Фатти стоял, соображая, как поступить дальше. В присутствии Гуна он не станет ни в чем признаваться Пиппину. Это было бы слишком глупо. Гуну может прийти в голову донести обо всем инспектору Дженксу. Инспектор, конечно, большой друг их пятерки; однако в глубине души Фатти чувствовал, что он вряд ли одобрит небольшую шутку, которую ребята сыграли с простодушным Пиппином.

Гун явно был сильно разгневан и за что-то немилосердно распекал бедного Пиппина. Фатти не мог не слышать его громких, визгливых криков. Он стоял, не решаясь ни войти в комнату, ни убраться подобру-поздорову.
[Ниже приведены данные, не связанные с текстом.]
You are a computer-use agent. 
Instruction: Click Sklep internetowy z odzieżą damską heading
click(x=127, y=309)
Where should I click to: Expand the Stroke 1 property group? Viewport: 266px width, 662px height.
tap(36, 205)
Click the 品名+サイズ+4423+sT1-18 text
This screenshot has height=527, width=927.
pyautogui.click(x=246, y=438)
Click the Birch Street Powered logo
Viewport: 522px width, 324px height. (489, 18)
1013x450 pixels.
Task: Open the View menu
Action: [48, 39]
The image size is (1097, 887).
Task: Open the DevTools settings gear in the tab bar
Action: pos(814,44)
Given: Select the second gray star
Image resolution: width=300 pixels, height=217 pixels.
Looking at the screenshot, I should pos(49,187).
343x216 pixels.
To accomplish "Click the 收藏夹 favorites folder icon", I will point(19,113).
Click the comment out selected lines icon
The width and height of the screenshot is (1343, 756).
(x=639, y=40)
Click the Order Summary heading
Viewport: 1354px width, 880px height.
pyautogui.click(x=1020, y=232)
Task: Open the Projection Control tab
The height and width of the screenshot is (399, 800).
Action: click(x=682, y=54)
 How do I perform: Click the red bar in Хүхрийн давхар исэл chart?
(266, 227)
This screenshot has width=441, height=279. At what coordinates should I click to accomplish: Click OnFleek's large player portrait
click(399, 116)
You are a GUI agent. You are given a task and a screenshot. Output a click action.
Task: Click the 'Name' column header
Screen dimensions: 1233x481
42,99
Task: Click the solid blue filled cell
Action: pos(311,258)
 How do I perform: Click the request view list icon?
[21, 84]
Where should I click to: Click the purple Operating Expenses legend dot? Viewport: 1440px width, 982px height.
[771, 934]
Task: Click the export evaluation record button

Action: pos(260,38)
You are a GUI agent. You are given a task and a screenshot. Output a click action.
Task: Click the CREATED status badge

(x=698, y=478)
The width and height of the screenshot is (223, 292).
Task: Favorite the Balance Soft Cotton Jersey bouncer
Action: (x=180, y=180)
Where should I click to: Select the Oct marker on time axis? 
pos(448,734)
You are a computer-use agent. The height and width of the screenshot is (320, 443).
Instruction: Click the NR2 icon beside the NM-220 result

– Почему вы не послали за мной, когда увидали этих проходимцев в саду под кустом? Почему не сообщили о порванной записке? Разве я не предупреждал, чтобы вы немедленно дали знать, если произойдет что-нибудь из ряда вон выходящее! Болван! Дубина стоеросовая! Надо же было мне уехать и оставить вместо себя недотепу, у которого даже не хватило ума послать за старшим по званию, когда произошло уголовное преступление!

Фатти уже хотел незаметно удалиться. Бастер, однако, принял другое решение. Аф! Разве не голос его старинного недруга доносится из комнаты? С радостным лаем Бастер в мгновение ока открыл своим черным носом дверь и вбежал в гостиную.

ГУН, ПИППИН И ФАТТИ

Оттуда тотчас послышался вопль.

– Опять этот пес! – кричал Гун. – Откуда он взялся? Ступай прочь, слышишь! Ах, ты норовишь укусить меня, дрянь!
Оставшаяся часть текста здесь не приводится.